2. The system of claim 1, wherein the communication line is not coupled to the treatment tubular when the treatment tubular is run into the wellbore.
3. The system of claim 1, wherein the area of interest is one of: proximate a frac valve, proximate a screen, proximate a valve and proximate a mini frac valve.
4. The system of claim 1, wherein the sensor is placed proximate the area of interest during a stimulation process or as the communication line is lowered.
5. The system of claim 1, wherein the sensor is positioned proximate an end of the communication line and wherein the end of the communication line and sensor are directed to a side pocket mandrel during run-in of the communication line, the side pocket mandrel being proximate the area of interest.
6. The system of claim 1, wherein the communication line includes a power line to power the sensor and wherein the sensor comprises a sensor to determine at least one of: temperature, pressure, location and water content.
7. The system of claim 1, wherein the installed tubular and treatment tubular are run in the wellbore without control lines.
8. The system of claim 1, wherein the installed tubular is disposed in a casing disposed in the wellbore.

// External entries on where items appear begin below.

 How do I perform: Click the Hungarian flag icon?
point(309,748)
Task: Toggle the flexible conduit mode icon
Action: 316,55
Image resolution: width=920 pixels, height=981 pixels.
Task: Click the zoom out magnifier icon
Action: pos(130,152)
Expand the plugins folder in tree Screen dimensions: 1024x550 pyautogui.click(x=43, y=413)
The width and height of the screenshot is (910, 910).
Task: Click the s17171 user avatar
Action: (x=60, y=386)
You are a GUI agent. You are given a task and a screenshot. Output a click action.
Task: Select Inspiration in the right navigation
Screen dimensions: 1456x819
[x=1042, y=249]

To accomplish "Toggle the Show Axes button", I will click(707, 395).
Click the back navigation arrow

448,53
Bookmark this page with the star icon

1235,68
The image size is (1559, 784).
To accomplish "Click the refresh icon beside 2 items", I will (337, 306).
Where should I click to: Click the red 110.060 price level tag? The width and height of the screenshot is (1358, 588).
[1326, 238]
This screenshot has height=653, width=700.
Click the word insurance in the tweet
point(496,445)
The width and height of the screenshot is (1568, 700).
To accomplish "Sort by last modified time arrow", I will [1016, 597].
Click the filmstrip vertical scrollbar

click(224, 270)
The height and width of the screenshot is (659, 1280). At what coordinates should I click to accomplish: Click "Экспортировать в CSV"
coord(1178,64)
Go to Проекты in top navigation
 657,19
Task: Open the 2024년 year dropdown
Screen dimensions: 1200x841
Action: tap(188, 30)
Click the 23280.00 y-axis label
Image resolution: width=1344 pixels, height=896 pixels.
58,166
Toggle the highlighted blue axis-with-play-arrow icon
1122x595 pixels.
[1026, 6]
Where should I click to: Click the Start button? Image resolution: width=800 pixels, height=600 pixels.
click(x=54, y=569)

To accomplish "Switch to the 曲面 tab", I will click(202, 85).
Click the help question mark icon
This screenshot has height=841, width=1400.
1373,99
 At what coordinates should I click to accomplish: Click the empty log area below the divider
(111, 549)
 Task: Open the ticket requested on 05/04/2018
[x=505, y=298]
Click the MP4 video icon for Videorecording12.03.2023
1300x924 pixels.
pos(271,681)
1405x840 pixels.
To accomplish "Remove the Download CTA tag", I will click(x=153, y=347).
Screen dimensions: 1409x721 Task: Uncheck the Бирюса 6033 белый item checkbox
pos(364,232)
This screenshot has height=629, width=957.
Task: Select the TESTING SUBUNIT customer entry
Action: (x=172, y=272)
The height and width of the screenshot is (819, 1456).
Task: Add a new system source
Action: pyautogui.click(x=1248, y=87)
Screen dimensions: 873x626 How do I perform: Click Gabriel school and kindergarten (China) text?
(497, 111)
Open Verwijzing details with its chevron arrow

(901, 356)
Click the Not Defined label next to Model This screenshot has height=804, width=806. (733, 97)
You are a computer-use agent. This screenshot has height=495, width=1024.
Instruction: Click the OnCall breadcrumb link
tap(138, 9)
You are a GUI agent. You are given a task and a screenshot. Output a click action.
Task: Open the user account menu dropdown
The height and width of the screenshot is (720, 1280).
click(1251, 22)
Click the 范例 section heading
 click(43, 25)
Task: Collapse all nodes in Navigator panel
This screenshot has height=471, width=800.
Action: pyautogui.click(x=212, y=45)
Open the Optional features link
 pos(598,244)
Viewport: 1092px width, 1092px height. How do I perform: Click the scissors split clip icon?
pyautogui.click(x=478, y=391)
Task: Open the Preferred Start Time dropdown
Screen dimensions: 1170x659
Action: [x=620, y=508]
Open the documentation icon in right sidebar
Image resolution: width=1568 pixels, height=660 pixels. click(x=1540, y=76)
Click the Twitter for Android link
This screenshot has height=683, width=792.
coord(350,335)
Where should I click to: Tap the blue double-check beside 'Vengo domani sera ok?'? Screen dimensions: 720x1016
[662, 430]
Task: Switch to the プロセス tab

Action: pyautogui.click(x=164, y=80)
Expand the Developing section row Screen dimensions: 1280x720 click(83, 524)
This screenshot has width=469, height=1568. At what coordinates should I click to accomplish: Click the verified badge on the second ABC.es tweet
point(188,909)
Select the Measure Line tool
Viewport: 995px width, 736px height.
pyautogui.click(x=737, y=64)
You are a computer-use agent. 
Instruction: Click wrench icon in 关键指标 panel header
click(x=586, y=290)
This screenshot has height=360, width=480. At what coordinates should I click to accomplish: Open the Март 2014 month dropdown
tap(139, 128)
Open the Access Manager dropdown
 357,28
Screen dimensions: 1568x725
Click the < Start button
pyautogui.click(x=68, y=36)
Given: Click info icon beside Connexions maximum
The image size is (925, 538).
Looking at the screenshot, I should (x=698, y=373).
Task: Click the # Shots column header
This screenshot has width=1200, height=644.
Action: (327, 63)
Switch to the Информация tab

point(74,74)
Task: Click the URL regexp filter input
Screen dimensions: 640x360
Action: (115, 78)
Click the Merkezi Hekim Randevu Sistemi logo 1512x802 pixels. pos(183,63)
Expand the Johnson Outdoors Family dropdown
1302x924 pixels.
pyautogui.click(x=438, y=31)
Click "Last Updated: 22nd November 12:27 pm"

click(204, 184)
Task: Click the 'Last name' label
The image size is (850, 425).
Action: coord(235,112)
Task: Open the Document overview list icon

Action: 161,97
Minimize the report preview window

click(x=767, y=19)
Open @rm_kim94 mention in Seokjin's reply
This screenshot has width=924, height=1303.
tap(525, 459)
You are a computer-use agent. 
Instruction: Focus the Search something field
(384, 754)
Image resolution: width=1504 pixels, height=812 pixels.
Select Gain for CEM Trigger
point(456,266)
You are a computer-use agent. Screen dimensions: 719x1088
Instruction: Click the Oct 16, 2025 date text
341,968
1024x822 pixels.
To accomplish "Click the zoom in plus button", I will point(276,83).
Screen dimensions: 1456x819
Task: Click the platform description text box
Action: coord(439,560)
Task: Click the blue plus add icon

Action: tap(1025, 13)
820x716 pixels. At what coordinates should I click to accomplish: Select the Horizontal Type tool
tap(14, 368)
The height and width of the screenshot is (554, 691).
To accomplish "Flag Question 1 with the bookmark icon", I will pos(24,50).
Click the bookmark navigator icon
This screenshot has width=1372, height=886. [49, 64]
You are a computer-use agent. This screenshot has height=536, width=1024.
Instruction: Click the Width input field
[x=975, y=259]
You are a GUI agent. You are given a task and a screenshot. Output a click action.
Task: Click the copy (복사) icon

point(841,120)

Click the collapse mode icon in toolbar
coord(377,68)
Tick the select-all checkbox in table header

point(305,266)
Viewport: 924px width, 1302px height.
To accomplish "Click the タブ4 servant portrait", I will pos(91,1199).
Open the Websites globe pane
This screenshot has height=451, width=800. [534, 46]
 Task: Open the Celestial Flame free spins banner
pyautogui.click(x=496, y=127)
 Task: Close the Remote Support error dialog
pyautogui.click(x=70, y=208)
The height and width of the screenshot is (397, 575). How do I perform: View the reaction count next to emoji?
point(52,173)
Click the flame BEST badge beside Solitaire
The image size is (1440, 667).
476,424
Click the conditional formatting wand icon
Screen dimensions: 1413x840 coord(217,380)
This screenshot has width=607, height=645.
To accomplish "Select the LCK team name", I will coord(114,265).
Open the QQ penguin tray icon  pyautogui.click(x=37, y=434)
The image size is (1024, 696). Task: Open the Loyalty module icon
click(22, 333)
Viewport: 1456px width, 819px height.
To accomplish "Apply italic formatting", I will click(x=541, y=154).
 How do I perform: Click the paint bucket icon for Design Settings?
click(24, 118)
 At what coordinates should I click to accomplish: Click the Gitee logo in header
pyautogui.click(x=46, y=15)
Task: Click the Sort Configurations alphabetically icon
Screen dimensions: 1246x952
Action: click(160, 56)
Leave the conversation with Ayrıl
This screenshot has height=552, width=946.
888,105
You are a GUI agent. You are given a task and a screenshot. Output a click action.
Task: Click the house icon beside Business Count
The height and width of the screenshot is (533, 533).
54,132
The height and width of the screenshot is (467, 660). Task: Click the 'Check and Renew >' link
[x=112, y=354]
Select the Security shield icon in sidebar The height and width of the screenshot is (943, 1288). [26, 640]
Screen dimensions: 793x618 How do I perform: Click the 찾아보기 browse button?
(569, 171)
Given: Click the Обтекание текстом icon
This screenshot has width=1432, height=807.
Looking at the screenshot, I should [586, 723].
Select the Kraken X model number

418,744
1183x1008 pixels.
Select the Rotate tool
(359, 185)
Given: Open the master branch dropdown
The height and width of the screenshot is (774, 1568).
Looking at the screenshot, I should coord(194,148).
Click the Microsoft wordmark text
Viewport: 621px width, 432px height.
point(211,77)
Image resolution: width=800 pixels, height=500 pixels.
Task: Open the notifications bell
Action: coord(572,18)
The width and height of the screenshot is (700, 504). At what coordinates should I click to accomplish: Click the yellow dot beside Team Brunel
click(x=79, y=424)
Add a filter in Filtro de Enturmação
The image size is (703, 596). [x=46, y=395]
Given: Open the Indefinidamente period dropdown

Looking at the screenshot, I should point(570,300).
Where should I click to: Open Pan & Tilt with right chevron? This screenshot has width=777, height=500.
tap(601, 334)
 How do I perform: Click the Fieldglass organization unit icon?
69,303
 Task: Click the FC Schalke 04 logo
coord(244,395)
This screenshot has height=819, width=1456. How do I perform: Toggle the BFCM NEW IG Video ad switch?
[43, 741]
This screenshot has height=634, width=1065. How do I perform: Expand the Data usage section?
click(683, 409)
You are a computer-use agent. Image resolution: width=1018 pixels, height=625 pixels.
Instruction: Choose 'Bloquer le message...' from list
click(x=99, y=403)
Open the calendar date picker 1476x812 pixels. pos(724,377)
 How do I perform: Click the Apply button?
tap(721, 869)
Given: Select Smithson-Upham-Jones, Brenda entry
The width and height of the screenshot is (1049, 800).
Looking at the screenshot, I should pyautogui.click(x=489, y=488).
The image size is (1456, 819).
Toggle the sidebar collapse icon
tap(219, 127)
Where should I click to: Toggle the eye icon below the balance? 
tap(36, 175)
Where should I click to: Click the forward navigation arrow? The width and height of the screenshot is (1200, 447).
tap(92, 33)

9. A completion system comprising:
an installed tubular disposed in a wellbore in a formation;
an inner tubular disposed within the installed tubular, wherein the treatment tubular and installed tubular the installed tubular and treatment tubular are run in the wellbore without a communication line to a surface of the wellbore; and
a communication line that is placed within the inner tubular after the inner tubular is positioned in the wellbore, the communication line having a sensor placed proximate an area of interest within the inner tubular, the communication line providing an increased inner diameter of the inner tubular to enable increased fluid flow rates through the inner tubular.
10. The system of claim 9, wherein the inner tubular comprises a treatment tubular and wherein the area of interest is proximate a frac valve.
11. The system of claim 9, wherein the inner tubular comprises a production tubular and wherein the area of interest is proximate a production zone.
12. The system of claim 9, wherein the sensor is positioned proximate an end of the communication line.
13. The system of claim 12, wherein the sensor is positioned in a side pocket mandrel during run-in of the communication line, the side pocket mandrel being proximate the area of interest.
14. The system of claim 9, wherein the communication line includes a power line to power the sensor.
15. A method for completing a wellbore in a formation, the method comprising:
disposing an installed tubular in a wellbore;
disposing an inner tubular within the installed tubular, wherein the inner tubular and installed tubular the installed tubular and treatment tubular are run in the wellbore without a communication line to a surface of the wellbore; and
placing a communication line within the inner tubular after the inner tubular is positioned in the wellbore, the communication line having a sensor placed proximate an area of interest within the inner tubular, the communication line providing an increased inner diameter of the inner tubular to enable increased fluid flow rates through the inner tubular.
16. The method of claim 15, wherein disposing the inner tubular within the installed tubular comprises disposing an inner tubular within the installed tubular and wherein the area of interest is proximate a frac valve.
17. The method of claim 15, wherein disposing the inner tubular within the installed tubular comprises disposing a production tubular within the installed tubular and wherein the area of interest is proximate a production zone.
18. The method of claim 15, comprising positioning the sensor proximate an end of the communication line.
19. The method of claim 15, comprising positioning the sensor in a side pocket mandrel during run-in of the communication line, the side pocket mandrel being proximate the area of interest.
20. The method of claim 15, wherein placing the communication line comprises placing a power line to power the sensor.
21. The method of claim 15, wherein the sensor comprises a sensor to determine at least one of: temperature, pressure, location and water content.